Transcribe the data below in full, exactly.

[Data records]
++++

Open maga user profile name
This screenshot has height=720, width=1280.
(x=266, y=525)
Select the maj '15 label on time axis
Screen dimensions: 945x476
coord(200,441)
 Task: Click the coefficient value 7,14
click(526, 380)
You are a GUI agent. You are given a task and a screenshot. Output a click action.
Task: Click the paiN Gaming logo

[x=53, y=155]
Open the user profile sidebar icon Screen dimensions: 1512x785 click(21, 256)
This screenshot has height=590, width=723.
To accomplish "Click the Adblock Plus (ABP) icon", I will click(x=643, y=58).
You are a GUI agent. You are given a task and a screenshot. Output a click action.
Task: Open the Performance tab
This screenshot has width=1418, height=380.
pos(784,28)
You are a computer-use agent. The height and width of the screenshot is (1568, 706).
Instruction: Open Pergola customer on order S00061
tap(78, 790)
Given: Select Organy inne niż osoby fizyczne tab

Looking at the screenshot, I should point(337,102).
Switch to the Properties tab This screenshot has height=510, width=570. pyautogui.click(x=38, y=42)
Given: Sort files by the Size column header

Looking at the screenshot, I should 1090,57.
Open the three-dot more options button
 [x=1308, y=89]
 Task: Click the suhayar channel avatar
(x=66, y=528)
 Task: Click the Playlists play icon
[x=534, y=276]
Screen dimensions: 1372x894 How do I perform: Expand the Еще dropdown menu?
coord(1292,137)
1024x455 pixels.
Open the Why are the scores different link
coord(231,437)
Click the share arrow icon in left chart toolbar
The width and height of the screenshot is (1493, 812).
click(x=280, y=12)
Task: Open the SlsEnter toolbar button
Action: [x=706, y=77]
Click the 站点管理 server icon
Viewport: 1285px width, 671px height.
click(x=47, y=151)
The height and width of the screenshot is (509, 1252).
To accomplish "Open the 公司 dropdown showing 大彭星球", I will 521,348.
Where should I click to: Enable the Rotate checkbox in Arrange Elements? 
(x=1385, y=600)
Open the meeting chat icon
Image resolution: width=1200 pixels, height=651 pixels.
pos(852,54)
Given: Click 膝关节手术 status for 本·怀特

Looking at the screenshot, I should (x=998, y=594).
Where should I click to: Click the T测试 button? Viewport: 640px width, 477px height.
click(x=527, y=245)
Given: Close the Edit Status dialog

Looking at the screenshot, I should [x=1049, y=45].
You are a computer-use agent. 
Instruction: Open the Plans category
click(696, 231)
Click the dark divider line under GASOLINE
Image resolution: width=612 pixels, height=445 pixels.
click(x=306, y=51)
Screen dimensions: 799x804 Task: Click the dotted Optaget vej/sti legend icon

++++

RESULT OF THE EXERCISE:
Open maga user profile name
This screenshot has height=720, width=1280.
(x=266, y=525)
Select the maj '15 label on time axis
Screen dimensions: 945x476
coord(200,441)
 Task: Click the coefficient value 7,14
click(526, 380)
You are a GUI agent. You are given a task and a screenshot. Output a click action.
Task: Click the paiN Gaming logo

[x=53, y=155]
Open the user profile sidebar icon Screen dimensions: 1512x785 click(21, 256)
This screenshot has height=590, width=723.
To accomplish "Click the Adblock Plus (ABP) icon", I will click(x=643, y=58).
You are a GUI agent. You are given a task and a screenshot. Output a click action.
Task: Open the Performance tab
This screenshot has width=1418, height=380.
pos(784,28)
You are a computer-use agent. The height and width of the screenshot is (1568, 706).
Instruction: Open Pergola customer on order S00061
tap(78, 790)
Given: Select Organy inne niż osoby fizyczne tab

Looking at the screenshot, I should point(337,102).
Switch to the Properties tab This screenshot has height=510, width=570. pyautogui.click(x=38, y=42)
Given: Sort files by the Size column header

Looking at the screenshot, I should 1090,57.
Open the three-dot more options button
 [x=1308, y=89]
 Task: Click the suhayar channel avatar
(x=66, y=528)
 Task: Click the Playlists play icon
[x=534, y=276]
Screen dimensions: 1372x894 How do I perform: Expand the Еще dropdown menu?
coord(1292,137)
1024x455 pixels.
Open the Why are the scores different link
coord(231,437)
Click the share arrow icon in left chart toolbar
The width and height of the screenshot is (1493, 812).
click(x=280, y=12)
Task: Open the SlsEnter toolbar button
Action: [x=706, y=77]
Click the 站点管理 server icon
Viewport: 1285px width, 671px height.
click(x=47, y=151)
The height and width of the screenshot is (509, 1252).
To accomplish "Open the 公司 dropdown showing 大彭星球", I will 521,348.
Where should I click to: Enable the Rotate checkbox in Arrange Elements? 
(x=1385, y=600)
Open the meeting chat icon
Image resolution: width=1200 pixels, height=651 pixels.
pos(852,54)
Given: Click 膝关节手术 status for 本·怀特

Looking at the screenshot, I should (x=998, y=594).
Where should I click to: Click the T测试 button? Viewport: 640px width, 477px height.
click(x=527, y=245)
Given: Close the Edit Status dialog

Looking at the screenshot, I should [x=1049, y=45].
You are a computer-use agent. 
Instruction: Open the Plans category
click(696, 231)
Click the dark divider line under GASOLINE
Image resolution: width=612 pixels, height=445 pixels.
click(x=306, y=51)
Screen dimensions: 799x804 Task: Click the dotted Optaget vej/sti legend icon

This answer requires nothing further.